Develop a plan. Just like in all aspects of your business, you need a plan; a detailed step-by-step process starting with the continual generation of vetted prospects leading to the on-boarding of new clients.

Know that there is no single best marketing approach that will reach every prospect in your target market. “Fortunately, the IRS and Department of Labor change the rules for retirement plans frequently. There is always some new rule or amendment that a retirement plan prospect may need your help understanding. Become a valuable resource for this information; consider making it the topic of a seminar,” suggests Lynch.

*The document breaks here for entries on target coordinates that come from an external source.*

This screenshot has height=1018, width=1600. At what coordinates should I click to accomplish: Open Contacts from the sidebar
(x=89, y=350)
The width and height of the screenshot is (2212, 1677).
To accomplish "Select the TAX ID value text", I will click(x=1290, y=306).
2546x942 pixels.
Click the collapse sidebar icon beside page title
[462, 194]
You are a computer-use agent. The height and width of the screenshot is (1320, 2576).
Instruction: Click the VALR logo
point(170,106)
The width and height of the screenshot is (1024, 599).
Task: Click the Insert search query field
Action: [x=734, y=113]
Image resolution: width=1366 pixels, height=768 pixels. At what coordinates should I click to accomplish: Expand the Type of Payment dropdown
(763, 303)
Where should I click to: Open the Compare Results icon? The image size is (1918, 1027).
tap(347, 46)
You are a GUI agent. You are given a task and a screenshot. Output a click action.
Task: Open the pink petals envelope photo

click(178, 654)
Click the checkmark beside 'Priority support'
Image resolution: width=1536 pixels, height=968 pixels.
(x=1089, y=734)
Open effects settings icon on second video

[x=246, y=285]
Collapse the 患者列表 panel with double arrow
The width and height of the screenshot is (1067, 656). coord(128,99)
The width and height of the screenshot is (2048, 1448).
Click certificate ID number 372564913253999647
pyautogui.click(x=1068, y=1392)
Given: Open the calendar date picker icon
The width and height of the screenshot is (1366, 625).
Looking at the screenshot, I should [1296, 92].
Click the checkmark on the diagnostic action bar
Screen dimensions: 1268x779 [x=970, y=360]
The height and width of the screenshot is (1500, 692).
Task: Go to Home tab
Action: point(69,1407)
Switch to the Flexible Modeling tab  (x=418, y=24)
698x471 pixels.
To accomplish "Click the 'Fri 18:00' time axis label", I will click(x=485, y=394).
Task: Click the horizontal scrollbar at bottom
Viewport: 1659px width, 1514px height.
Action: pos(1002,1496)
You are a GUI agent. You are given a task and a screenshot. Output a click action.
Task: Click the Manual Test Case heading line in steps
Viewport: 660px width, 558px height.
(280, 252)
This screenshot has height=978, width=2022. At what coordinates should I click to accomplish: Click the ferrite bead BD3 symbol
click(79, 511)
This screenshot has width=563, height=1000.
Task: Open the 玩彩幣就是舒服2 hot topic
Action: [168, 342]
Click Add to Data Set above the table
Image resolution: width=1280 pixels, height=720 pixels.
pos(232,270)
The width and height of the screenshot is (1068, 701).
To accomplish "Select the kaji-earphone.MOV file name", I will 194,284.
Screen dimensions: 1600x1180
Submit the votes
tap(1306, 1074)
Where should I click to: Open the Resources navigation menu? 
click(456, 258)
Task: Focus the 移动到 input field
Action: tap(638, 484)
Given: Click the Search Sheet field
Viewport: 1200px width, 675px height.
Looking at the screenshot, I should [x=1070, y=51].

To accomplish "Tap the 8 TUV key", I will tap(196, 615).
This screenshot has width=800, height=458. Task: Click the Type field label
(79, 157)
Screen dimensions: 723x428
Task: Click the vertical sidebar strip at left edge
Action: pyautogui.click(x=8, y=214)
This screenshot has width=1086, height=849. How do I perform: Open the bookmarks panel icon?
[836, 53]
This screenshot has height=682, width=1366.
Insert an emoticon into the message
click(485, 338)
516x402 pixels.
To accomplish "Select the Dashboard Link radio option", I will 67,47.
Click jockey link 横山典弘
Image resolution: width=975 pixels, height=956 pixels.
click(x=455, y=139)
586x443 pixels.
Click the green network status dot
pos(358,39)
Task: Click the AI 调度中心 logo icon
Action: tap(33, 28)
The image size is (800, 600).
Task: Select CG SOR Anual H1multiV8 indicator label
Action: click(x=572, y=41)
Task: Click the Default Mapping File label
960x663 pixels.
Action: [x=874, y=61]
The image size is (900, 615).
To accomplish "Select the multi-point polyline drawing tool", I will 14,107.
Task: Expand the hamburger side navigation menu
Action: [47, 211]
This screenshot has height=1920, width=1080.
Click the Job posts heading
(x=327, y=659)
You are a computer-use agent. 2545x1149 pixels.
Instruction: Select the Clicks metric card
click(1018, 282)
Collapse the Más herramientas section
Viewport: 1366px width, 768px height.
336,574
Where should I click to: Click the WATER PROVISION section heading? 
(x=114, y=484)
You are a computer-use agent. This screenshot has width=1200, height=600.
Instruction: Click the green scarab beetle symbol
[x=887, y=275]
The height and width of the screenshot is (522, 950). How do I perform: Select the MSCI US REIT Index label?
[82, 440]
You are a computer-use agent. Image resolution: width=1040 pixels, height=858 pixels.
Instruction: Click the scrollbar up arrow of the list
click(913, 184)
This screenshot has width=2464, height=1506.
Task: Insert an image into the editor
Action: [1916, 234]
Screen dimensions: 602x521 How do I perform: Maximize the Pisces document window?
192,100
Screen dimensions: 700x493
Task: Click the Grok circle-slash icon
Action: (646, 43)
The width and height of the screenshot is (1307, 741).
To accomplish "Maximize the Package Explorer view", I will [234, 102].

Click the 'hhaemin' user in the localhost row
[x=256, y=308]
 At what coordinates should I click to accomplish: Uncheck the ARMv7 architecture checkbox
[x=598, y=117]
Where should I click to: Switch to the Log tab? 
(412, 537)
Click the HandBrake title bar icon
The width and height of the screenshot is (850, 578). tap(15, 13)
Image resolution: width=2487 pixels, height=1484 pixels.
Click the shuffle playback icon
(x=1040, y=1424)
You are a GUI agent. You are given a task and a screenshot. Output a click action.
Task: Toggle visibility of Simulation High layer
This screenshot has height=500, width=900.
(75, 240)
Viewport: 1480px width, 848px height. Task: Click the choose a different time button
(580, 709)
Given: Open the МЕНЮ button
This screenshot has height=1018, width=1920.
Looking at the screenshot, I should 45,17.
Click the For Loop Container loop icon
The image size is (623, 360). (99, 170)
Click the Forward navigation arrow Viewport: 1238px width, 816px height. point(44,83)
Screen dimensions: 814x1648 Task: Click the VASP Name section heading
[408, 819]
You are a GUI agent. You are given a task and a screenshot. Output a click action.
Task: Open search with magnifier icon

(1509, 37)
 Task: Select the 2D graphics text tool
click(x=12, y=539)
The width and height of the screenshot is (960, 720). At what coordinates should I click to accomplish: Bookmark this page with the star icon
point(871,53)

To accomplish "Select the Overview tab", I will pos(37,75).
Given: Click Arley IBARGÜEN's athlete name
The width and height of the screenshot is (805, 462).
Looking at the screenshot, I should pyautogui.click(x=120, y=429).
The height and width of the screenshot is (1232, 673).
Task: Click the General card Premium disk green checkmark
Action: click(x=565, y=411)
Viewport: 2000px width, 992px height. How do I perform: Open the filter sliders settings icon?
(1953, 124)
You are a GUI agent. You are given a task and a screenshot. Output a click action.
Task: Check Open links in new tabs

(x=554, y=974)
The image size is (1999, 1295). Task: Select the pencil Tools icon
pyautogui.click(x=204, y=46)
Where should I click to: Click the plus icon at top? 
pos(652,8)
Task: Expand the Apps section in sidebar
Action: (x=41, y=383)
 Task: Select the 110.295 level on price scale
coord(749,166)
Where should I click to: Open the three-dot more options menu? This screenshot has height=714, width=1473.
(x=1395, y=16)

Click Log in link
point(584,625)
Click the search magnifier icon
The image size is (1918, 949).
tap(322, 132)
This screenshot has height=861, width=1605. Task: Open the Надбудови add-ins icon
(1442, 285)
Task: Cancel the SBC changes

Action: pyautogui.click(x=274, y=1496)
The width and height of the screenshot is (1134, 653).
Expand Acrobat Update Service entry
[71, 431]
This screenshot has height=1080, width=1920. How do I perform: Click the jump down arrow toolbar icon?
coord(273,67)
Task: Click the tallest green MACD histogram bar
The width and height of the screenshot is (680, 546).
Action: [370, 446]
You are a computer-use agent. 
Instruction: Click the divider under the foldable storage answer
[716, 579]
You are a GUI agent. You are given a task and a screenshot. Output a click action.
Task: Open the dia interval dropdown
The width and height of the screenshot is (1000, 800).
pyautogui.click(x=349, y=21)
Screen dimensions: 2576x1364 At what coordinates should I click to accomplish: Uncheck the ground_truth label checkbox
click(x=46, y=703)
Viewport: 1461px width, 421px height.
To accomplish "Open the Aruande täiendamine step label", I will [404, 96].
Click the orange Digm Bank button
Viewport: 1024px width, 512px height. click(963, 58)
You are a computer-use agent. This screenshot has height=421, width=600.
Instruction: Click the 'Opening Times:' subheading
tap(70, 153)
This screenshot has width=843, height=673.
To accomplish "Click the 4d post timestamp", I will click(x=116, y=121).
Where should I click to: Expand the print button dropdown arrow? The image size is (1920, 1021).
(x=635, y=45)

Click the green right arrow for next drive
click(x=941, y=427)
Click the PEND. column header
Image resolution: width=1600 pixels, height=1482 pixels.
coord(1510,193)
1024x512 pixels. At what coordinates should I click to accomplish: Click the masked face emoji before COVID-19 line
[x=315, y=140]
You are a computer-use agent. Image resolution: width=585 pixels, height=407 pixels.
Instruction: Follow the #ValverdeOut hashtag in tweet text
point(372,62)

The key, says Haefele, is to turn your attention to channels. Now that you know who you want to target, what they uniquely value and how you can uniquely service them, focus on where they are. Develop a mix of messaging and communications that can show up where they are. One of the most important things that is often forgotten (perhaps because it is not easy) is measurement. “Marketing is not a broadcast. It’s a dialogue. You should be measuring every interaction­ in the marketing mix to learn not only what works and doesn’t, but why. Wash, rinse, repeat. Marketing is not a one-time event. It’s a process of knowing yourself, knowing your clients—and getting better with every interaction­,” says Haefele. One of the best ways to measure return on interaction is through e-mail publishing. By sending clients a monthly e-newsletter, for example, an adviser can get rich metrics on client interest and activity via measures such as open rates, story click-through rates, even by tracking what is downloaded or forwarded to a friend. By putting targeted, actionable content in the e-mail channel, it is a window into client interests that can give an adviser more insight into client needs.

In the end, the best target market is the one you really love. As Ingersoll says,  “If you don’t have passion, don’t go there.”